>>

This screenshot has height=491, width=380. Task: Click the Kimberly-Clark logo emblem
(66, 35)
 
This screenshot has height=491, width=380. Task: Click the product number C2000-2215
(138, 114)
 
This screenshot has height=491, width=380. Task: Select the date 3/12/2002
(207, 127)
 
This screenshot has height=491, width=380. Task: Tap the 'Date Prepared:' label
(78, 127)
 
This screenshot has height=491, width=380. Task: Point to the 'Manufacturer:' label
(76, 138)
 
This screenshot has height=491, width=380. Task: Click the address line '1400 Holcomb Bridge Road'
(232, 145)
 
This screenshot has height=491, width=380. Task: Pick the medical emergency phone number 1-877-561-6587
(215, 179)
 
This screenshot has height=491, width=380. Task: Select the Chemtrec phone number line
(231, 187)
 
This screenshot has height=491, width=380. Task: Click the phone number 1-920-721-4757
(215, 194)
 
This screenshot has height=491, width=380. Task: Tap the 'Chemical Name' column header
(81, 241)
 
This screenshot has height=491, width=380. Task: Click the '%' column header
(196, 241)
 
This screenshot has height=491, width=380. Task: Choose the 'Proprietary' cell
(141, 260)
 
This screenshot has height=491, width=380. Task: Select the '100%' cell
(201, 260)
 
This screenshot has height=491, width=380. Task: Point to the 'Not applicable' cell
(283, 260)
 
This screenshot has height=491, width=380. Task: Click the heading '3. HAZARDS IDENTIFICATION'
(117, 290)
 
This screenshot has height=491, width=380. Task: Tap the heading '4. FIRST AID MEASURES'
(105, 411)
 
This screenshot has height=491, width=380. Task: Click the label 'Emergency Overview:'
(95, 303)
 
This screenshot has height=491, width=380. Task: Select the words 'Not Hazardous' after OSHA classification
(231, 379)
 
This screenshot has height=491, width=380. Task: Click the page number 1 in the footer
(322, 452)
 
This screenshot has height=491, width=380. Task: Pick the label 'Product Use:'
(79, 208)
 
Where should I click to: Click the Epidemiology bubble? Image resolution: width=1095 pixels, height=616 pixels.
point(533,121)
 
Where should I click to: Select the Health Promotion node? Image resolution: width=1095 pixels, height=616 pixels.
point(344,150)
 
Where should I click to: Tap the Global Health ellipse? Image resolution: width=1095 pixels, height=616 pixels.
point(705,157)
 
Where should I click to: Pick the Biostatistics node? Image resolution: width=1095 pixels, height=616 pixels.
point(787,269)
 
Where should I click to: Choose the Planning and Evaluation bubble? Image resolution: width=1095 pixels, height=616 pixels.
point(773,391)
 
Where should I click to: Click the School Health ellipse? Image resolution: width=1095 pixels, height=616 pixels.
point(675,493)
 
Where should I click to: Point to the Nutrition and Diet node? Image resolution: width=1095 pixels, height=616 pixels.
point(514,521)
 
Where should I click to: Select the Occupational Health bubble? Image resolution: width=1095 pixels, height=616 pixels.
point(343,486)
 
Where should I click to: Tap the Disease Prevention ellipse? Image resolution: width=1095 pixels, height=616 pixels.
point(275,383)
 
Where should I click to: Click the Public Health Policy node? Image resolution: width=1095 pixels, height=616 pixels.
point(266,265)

<<

» To do
Extract each of the lines above that contains the word "bubble". Matching is case-sensitive.

» Result of this task
Where should I click to: Click the Epidemiology bubble? Image resolution: width=1095 pixels, height=616 pixels.
Where should I click to: Choose the Planning and Evaluation bubble? Image resolution: width=1095 pixels, height=616 pixels.
Where should I click to: Select the Occupational Health bubble? Image resolution: width=1095 pixels, height=616 pixels.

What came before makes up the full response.